### Übungsaufgaben
(A) Beantworte die folgenden Fragen anhand der Quelle, jede Antwort in einer eigenen Zeile mit derselben Markierung:
(i) An welchem Datum wurden beide Beiträge verfasst?
(ii) Welche maximale Balkenlänge setzt SimonErich an?
(iii) Welcher größte Wert findet sich laut SimonErich in der Datenbank?
(B) Prüfe für jede Aussage, ob sie mit der Quelle übereinstimmt. Antworte jeweils mit Ja oder Nein und zitiere die entscheidenden Worte wörtlich.
(i) Mew möchte die Daten als Kreisdiagramm darstellen.
(ii) SimonErich hält die Aufgabe für schwierig.
(iii) Das Einheitsmaß ergibt sich, wenn man die maximale Länge durch den größten Wert teilt.
(C) Gib bitte einen Abschnitt der Quelle unverändert wieder. Er beginnt mit „## Mew (31.“ und reicht bis einschließlich „SimonErich (31. Mai 2008)“.

# Statistik als Diagramm?



## Mew (31. Mai 2008)

Hallo, liebe Gemeinde!

Ich würde gerne meine gespeicherten Daten in der Datenbank Statistisch auswerten. Am Besten als Balkendiagramm, wie auf: http://ts-kostenlos.de/index.php?site=counter_stats

Kann mir da jemand weiterhelfen, wie ich anfangen soll?


----------



## SimonErich (31. Mai 2008)

Hallo @Mew

naja das ist ja eigentlich ganz einfach.

Nehmen wir mal an die maximale Länge der Balken soll 100 px sein.

Nun schauen wir in der DB alle Einträge an und finden heraus, dass der Größte Wert 50 ist.

Naja, jetzt kommt logik und Mathematik ins Spiel 

Mit der Formel: Maximale Länge/Größter Wert bekommen wir ein Einheitsmaß.

### Vorliegendes Material
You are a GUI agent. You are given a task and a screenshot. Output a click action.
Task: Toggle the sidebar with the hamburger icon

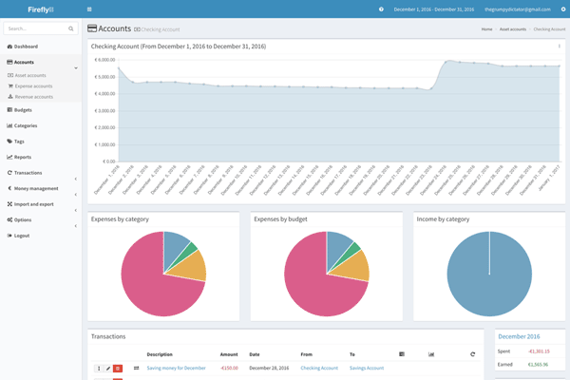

### Lösungen
(A)
(i) Am 31. Mai 2008.
(ii) 100 px.
(iii) 50.

(B)
(i) Nein: „Am Besten als Balkendiagramm“
(ii) Nein: „naja das ist ja eigentlich ganz einfach.“
(iii) Ja: „Mit der Formel: Maximale Länge/Größter Wert bekommen wir ein Einheitsmaß.“

(C)
## Mew (31. Mai 2008)

Hallo, liebe Gemeinde!

Ich würde gerne meine gespeicherten Daten in der Datenbank Statistisch auswerten. Am Besten als Balkendiagramm, wie auf: http://ts-kostenlos.de/index.php?site=counter_stats

Kann mir da jemand weiterhelfen, wie ich anfangen soll?


----------



## SimonErich (31. Mai 2008)